WORK INSTRUCTIONS
**a)** Before the data, set down the passage of the Once & Future review from "If volumes 1" to "dropping, cliffhanger ending." without alteration.
**b)** Before the data, list every character from the series who is mentioned by name in the Once & Future review.

SOURCE
>> start

I’m compelled to start by saying that I love this book and trying to figure out how to talk about it without spoiling it is nearly impossible. Once & Future as a series is consistently throwing new ideas and characters at you that change the whole shape of the story. I have to mention a few of those big twists to cover the scope of what all happens, but I’m going to leave the ending alone because, boy howdy, is it a wild ride.
If volumes 1 and 2 of Once & Future (previously reviewed on NFNT here) were all about setting the stage for Arthurian legend to be real in our time, volume 3 is the crescendo that builds at a furious pace. Up to this point, the story has been set over days or weeks, but this volume happens, basically, in one stretch. While it’s a lot to keep up with, this is not at all to the detriment of the story. In fact, it’s pretty satisfying to follow the pace of this book and reach what is a pretty jaw dropping, cliffhanger ending.
In Once & Future, Vol 1: The King is Undead our hero Duncan learns that the Arthurian legends he’s studied his whole life are real and his cranky-but-loveable grandmother Bridgette is actually a butt kicking, gun toting, secret keeper of the mystic peace. The “stories” are real and it turns out their family is tied to them, specifically the Grail. The Grail, for the sake of this series, is now Chekov’s Gun being introduced here in Act 1. Once & Future, Vol. 2: Old English has Duncan reluctantly embracing his role, and his former colleague/romantic interest Rose is now a mystic asset partially tied to the stories, too. Enter Beowulf and his mythology to the greater mix. There are lots of roles being assigned to different members of this group as if they are being cast in the legends themselves.

>> end

MATERIAL

>> start

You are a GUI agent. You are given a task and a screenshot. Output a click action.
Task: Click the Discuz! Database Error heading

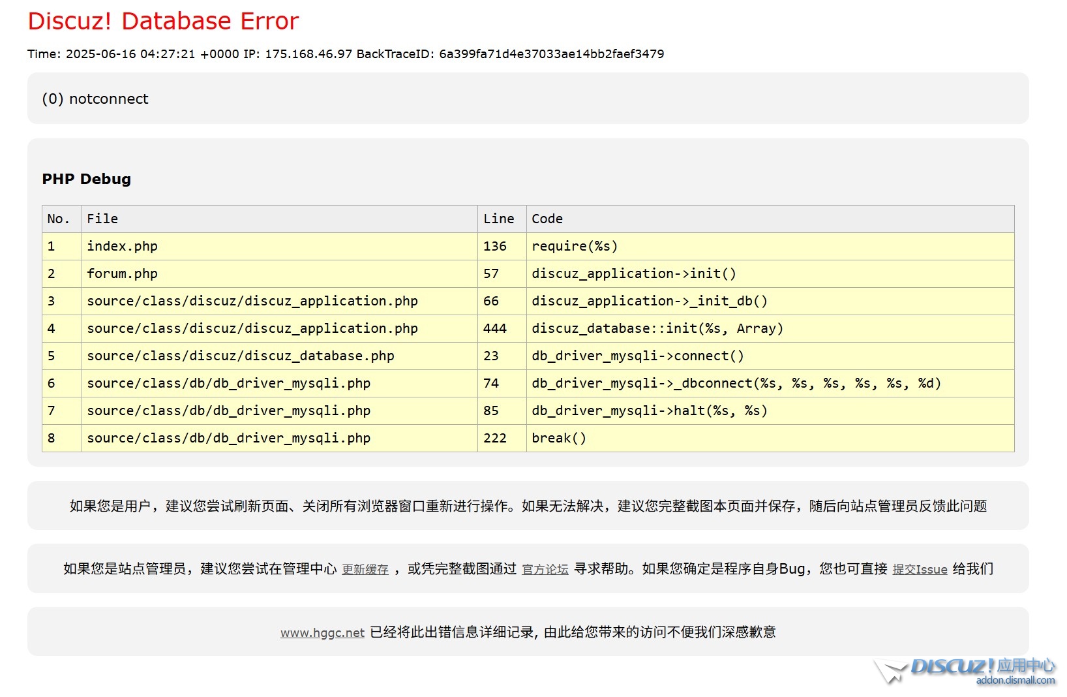(x=163, y=22)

>> end

ANSWERS FOR THIS EXERCISE
**a)**
If volumes 1 and 2 of Once & Future (previously reviewed on NFNT here) were all about setting the stage for Arthurian legend to be real in our time, volume 3 is the crescendo that builds at a furious pace. Up to this point, the story has been set over days or weeks, but this volume happens, basically, in one stretch. While it’s a lot to keep up with, this is not at all to the detriment of the story. In fact, it’s pretty satisfying to follow the pace of this book and reach what is a pretty jaw dropping, cliffhanger ending.

**b)** Duncan, Bridgette, Rose, Beowulf